Open access, https://onlinelibrary.wiley.com/doi/full/10.1002/ehf2.12633

 

[Snow Leopard]

Endothelial dysfunction is on my short list of possible explanations for the 2 day CPET findings. During exercise there is a fine dance between sympathetic nervous system vasoconstriction to prevent excessive blood pooling in parts of the body that are not being used, yet sufficient vasodilation in the muscle fibre capillaries.


The device costs around $30,000...

Also note that muscle capillarisation is not dictated by oxidative capacity:
https://jeb.biologists.org/content/jexbio/218/21/3377.full.pdf

 

[Marky]

Canadian criteria Time to check if there is a connection between peripheral endothelial dysfunction and cerebral hypoperfusion?

 

[ME/CFS Skeptic]

Hmm the data doesn't look very persuasive.

Why did they choose "A one-tailed P-value of <0.05 was considered statistically significant for clinical scores" I thouht it was standard to use two tailed values. If I understand correctly their choice makes it easier to declare differences as "statistically significant". They also didn't correct for multiple comparisons it seems.

 

[Forbin]

Cort has posted a blog on this today (6/9/20).

https://www.healthrising.org/blog/2...-vessels-arterioles-chronic-fatigue-syndrome/

This does seem interesting, as this kind of thing seems consistent with one of the mechanisms that Dr. Systrom has proposed for the excess oxygen in the RBC's returning to the heart, i.e. that a significant percentage of RBC's are shunting around the capillaries in the periphery (probably because they're too narrow). If you add impaired blood cells deformability into then mix, some kind of cellular hypoxia starts to look like a possibility.
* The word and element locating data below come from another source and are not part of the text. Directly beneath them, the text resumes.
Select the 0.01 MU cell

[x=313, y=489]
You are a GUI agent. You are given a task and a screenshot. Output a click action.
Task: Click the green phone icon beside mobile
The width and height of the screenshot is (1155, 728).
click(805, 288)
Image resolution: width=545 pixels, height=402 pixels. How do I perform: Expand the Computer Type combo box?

I suppose this could cause weakness and possibly pain in the muscles, but it might be more important to ask what might be going on along these lines in the capillaries of the brain.
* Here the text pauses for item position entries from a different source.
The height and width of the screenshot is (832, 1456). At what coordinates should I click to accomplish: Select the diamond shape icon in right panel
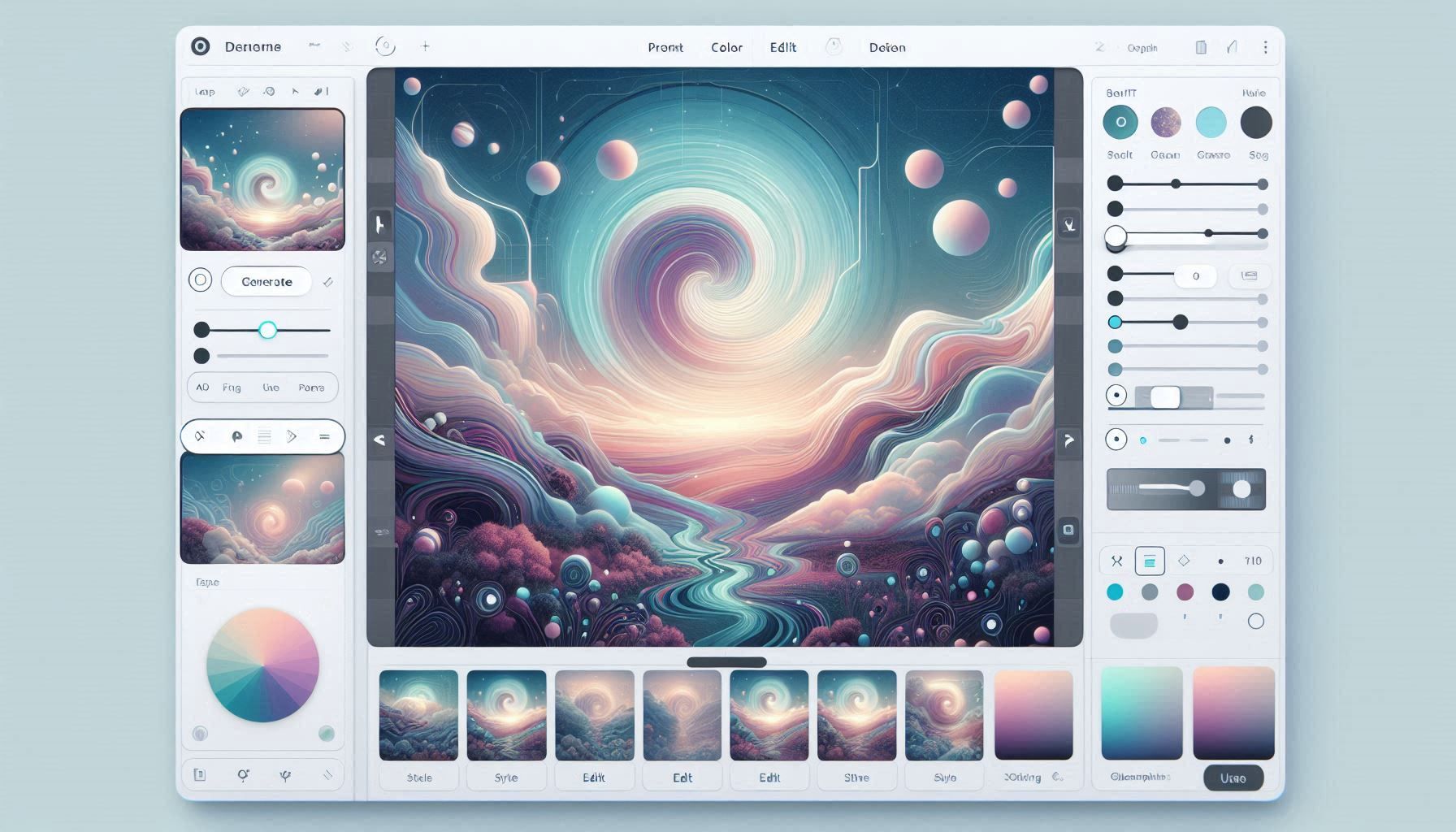[1184, 561]
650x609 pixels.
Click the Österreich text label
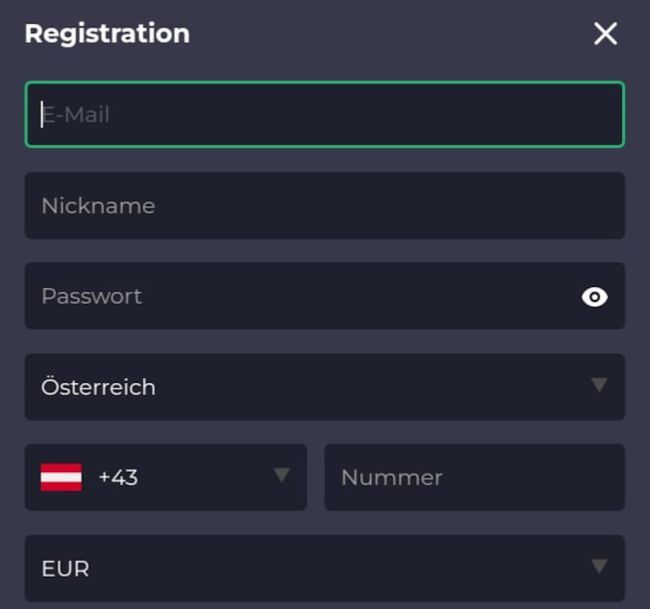point(98,387)
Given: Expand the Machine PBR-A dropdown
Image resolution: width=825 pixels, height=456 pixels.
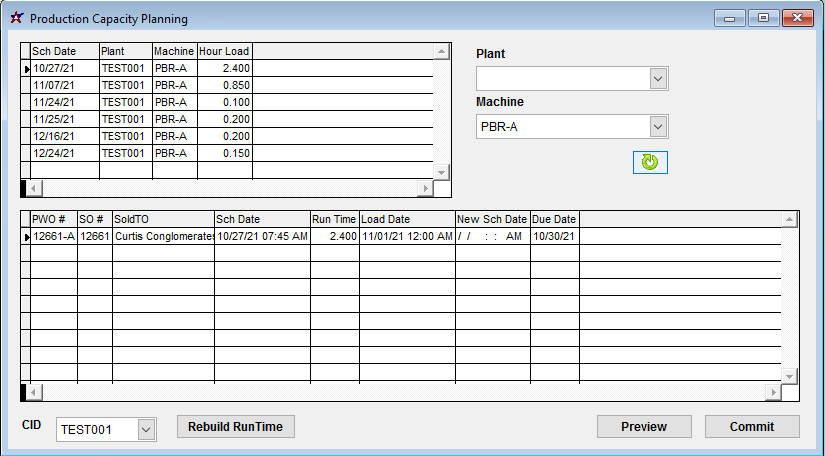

[ETA: It might even explain why I just stole @Marky's line of thought just two comments above without realizing it. ]

 

[butter.]

Canadian criteria Time to check if there is a connection between peripheral endothelial dysfunction and cerebral hypoperfusion?

of course there is, I do not understand why it takes them so long, Oaklander talks for 3 years now that SF are important for blood circulation of the brain,... the question is what drives what,... also mitochondria are very important for arterioles function,... we know whats the physical dsyfunction in many already, we do not necessarily need the root cause to treat it,...

 

[butter.]

Cort has posted a blog on this today (6/9/20).

https://www.healthrising.org/blog/2...-vessels-arterioles-chronic-fatigue-syndrome/

This does seem interesting, as this kind of thing seems consistent with one of the mechanisms that Dr. Systrom has proposed for the excess oxygen in the RBC's returning to the heart, i.e. that a significant percentage of RBC's are shunting around the capillaries in the periphery (because they're too narrow). If you add impaired blood cells deformability into then mix, some kind of cellular hypoxia starts to look like a possibility.

I suppose this could cause weakness and possibly pain in the muscles, but it might be more important to ask what might be going on along these lines in the capillaries of the brain.

well they are just f**** for different reasons in different people, there is very unlikely one reason for all patients, what we need is trials with stemcells f.e.